__ASSIGNMENT__:
Nothing but the lines from the one containing "This screenshot has height=840, width=1449." to the end of the material should be returned, each exactly as written.

__SUPPLIED DATA__:
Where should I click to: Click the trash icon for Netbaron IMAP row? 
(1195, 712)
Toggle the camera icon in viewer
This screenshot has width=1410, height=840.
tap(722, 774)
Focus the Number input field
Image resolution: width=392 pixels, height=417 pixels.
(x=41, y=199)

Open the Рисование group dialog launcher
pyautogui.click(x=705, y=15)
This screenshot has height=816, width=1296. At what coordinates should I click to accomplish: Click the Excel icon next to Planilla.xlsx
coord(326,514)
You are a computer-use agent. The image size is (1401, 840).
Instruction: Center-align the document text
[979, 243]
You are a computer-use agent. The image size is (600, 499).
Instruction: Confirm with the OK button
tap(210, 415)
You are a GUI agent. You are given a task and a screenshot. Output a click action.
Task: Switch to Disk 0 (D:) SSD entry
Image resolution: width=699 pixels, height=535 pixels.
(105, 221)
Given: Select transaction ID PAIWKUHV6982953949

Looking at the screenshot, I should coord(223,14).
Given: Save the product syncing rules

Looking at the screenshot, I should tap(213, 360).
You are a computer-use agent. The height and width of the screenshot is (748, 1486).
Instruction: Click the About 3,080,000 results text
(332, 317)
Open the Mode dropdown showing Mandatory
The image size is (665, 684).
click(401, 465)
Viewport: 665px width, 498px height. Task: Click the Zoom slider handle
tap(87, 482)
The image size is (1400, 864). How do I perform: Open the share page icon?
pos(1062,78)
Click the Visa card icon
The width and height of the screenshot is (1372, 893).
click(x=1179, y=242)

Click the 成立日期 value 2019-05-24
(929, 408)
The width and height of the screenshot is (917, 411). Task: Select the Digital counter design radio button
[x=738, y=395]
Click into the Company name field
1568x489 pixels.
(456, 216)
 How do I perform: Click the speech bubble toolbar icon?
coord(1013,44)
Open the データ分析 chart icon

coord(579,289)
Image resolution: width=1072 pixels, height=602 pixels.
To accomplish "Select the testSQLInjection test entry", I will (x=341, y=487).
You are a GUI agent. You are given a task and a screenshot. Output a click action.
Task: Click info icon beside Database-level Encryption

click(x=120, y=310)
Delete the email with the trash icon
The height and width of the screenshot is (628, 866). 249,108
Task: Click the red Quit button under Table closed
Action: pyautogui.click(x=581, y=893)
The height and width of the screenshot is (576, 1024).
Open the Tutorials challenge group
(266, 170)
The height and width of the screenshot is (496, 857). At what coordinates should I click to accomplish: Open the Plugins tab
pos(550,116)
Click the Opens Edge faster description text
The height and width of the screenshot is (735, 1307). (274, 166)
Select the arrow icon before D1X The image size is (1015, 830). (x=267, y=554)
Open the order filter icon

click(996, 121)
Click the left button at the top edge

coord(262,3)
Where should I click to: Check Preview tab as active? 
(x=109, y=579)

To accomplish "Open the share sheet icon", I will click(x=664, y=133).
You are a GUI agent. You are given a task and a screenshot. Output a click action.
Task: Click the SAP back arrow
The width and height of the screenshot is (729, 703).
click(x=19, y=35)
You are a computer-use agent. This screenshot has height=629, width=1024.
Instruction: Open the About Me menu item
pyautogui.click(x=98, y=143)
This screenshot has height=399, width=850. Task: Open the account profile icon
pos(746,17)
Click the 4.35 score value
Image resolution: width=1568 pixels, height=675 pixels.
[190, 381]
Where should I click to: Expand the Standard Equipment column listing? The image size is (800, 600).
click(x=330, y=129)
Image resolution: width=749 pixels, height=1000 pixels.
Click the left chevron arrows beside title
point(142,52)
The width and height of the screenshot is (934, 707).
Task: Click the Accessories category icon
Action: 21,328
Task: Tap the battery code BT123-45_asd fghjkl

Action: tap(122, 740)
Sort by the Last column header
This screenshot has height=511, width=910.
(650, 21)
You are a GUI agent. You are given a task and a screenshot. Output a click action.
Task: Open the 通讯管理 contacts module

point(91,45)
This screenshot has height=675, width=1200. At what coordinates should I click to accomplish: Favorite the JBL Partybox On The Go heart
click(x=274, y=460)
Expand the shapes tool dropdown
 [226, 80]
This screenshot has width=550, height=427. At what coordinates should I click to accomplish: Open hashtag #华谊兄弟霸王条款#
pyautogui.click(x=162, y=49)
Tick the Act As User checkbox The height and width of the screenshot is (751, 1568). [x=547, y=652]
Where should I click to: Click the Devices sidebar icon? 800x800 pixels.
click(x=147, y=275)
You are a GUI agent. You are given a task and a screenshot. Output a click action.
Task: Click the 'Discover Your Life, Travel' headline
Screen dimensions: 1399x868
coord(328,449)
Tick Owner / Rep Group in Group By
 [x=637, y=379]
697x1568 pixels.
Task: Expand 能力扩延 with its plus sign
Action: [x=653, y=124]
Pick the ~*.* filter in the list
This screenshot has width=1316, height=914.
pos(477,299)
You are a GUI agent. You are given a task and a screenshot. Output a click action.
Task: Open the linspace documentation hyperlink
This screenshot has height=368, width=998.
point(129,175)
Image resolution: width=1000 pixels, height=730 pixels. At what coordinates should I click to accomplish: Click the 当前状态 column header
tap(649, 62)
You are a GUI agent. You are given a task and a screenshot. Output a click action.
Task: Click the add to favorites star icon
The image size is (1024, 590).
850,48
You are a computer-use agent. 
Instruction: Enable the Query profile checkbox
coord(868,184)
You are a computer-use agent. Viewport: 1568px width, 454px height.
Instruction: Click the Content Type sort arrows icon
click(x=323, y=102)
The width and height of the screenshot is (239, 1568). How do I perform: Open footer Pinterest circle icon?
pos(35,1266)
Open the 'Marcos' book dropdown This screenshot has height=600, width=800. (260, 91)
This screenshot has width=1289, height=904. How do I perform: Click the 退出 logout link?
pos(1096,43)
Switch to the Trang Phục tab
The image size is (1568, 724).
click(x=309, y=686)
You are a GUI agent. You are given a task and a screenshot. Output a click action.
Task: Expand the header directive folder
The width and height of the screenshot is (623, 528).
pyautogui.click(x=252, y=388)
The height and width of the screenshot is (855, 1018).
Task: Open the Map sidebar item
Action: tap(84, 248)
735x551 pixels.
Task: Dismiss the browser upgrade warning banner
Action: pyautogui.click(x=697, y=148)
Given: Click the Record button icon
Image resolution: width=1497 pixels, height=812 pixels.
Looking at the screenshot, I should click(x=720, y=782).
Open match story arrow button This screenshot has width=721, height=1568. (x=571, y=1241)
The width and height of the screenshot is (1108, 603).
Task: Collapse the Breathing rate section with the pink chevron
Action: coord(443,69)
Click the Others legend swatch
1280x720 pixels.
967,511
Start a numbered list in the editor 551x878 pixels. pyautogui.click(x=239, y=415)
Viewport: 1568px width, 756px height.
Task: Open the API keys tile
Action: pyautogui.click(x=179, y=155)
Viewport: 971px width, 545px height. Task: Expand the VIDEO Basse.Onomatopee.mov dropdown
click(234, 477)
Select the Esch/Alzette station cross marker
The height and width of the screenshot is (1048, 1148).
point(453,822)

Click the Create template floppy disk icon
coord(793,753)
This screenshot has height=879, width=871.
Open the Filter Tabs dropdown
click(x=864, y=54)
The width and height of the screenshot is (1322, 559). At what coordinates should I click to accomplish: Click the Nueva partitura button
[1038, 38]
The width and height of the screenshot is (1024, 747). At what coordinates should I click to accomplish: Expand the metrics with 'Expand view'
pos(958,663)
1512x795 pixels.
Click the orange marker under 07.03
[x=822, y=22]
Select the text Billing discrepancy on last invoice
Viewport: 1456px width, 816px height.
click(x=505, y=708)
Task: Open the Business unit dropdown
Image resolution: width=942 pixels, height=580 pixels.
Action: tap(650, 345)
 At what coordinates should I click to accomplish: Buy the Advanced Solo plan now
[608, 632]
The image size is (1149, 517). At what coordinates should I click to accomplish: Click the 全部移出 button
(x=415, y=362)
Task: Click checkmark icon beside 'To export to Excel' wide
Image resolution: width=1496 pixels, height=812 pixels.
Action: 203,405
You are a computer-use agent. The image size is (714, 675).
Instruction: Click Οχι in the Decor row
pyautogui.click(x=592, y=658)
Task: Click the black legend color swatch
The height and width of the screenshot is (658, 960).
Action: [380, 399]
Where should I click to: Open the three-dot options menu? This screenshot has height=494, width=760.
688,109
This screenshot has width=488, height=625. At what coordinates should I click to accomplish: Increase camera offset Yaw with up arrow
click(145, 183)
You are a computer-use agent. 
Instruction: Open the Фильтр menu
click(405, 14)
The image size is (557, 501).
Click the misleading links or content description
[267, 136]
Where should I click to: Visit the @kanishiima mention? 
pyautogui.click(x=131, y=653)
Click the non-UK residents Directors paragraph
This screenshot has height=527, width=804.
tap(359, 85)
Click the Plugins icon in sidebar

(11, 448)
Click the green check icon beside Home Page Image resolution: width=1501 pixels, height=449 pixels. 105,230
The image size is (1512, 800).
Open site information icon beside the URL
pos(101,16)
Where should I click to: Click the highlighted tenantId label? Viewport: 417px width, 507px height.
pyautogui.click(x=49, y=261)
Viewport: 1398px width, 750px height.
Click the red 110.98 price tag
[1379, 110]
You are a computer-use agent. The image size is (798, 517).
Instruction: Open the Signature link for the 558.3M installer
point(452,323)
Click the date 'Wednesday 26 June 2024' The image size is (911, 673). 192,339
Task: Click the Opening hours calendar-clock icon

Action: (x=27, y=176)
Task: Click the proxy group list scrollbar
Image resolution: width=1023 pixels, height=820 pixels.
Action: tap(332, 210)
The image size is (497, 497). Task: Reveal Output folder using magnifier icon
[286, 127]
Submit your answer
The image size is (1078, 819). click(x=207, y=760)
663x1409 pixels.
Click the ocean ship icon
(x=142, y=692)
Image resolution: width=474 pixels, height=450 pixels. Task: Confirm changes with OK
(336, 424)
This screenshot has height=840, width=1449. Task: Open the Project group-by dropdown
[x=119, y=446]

__TASK RESULT__:
This screenshot has height=840, width=1449. Task: Open the Project group-by dropdown
[x=119, y=446]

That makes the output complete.